Itan Franchise · 2025 FDDAnswer from 2025 FDD Document
- (h) any actions, investigations, rulings or proceedings conducted by any Governmental Authority (including the United States Department of Labor, Equal Employment Opportunity Commission or National Labor Relations Board) relating to your employees.
You and your Owners must immediately notify us of any Claim or proceeding described above. The Indemnified Parties have the right, in their sole discretion, to: (a) retain counsel of their choosing to represent them; and (b) control the response thereto and the defense thereof, including the right to settle the Claim. You may participate in the defense at your expense. You must fully cooperate and assist the Indemnified Parties with defense of the Claim and reimburse all costs and expenses they incur in defending the Claim including, without limitation, mediation, arbitration or court expenses, expert fees and Travel Expenses incurred by attorneys or expert witnesses to attend proceedings or hearings relating to the matter. Your indemnification obligations survive, and continue in full force and effect after, the Transfer, termination or expiration of this Agreement.
Source: Item 23 — RECEIPT (FDD pages 44–190)
What This Means (2025 FDD)
According to Itan's 2025 Franchise Disclosure Document, Itan maintains the right to control the response and defense of any claim. Specifically, if a claim or proceeding arises related to the franchisee's employees or other specified areas, Itan has the sole discretion to retain counsel and manage the defense, including settling the claim.
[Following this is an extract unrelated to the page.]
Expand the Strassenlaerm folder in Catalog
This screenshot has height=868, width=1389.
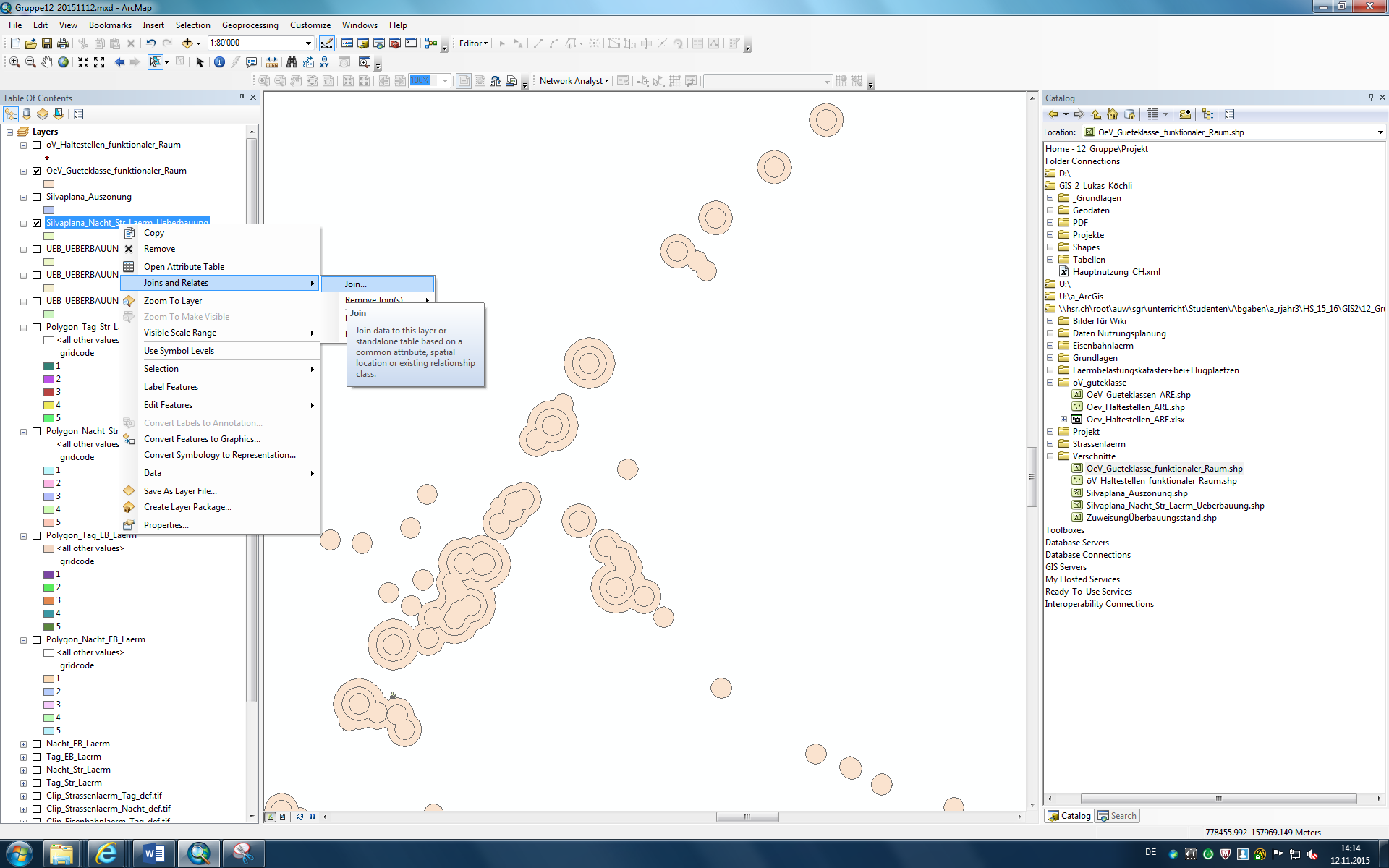(x=1050, y=444)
While Itan controls the defense, the franchisee has the option to participate in the defense at their own expense. However, the franchisee is obligated to fully cooperate and assist Itan in defending the claim. This includes reimbursing all costs and expenses incurred by Itan, such as mediation, arbitration, court expenses, expert fees, and travel expenses for attorneys or expert witnesses.
This indemnification obligation extends beyond the term of the franchise agreement, remaining in effect even after the transfer, termination, or expiration of the agreement. This means that even after the franchisee is no longer operating an Itan franchise, they may still be responsible for costs associated with claims arising from their period of operation.